■ **THE RECORDS**
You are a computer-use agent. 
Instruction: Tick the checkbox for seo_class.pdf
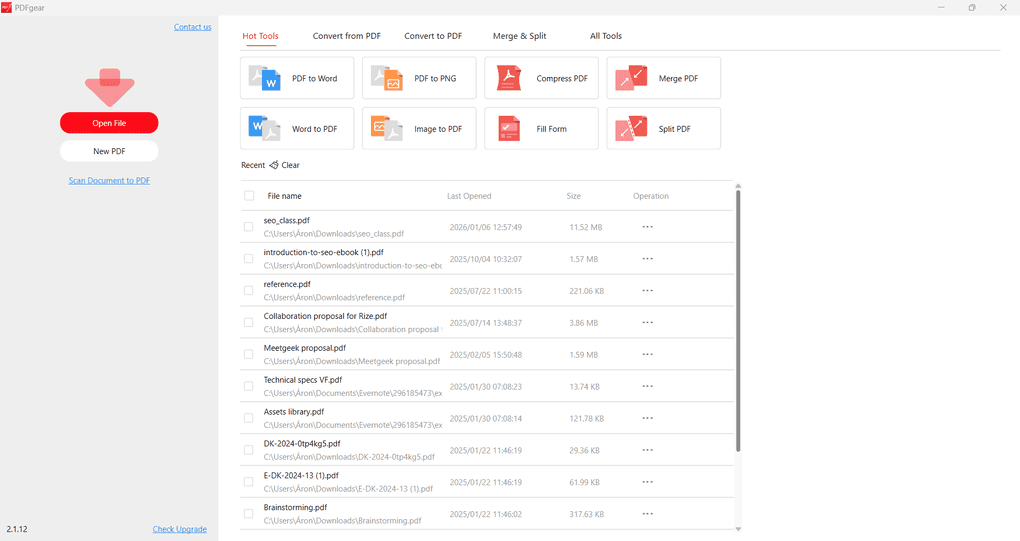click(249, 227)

---

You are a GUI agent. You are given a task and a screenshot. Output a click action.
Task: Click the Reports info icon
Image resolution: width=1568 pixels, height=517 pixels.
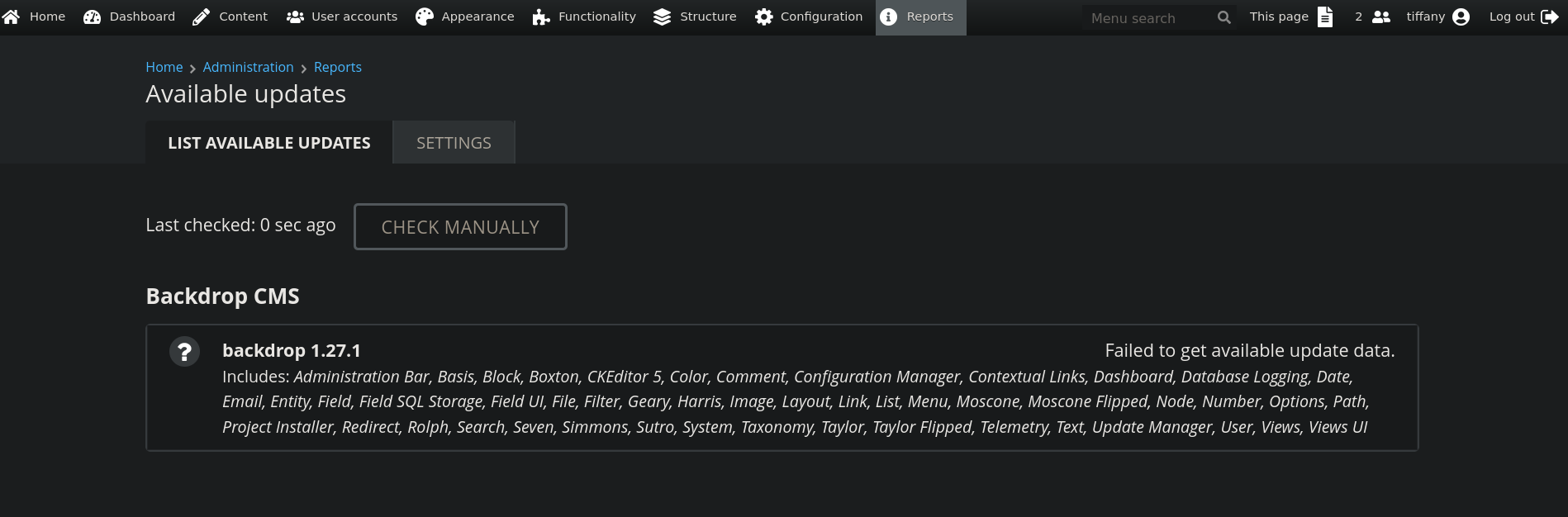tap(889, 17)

■ **EXERCISE OBJECTIVE**
Make a copy of each line in the records that has the word "agent".

■ **SOLUTION TO THIS TASK**
You are a computer-use agent. 
You are a GUI agent. You are given a task and a screenshot. Output a click action.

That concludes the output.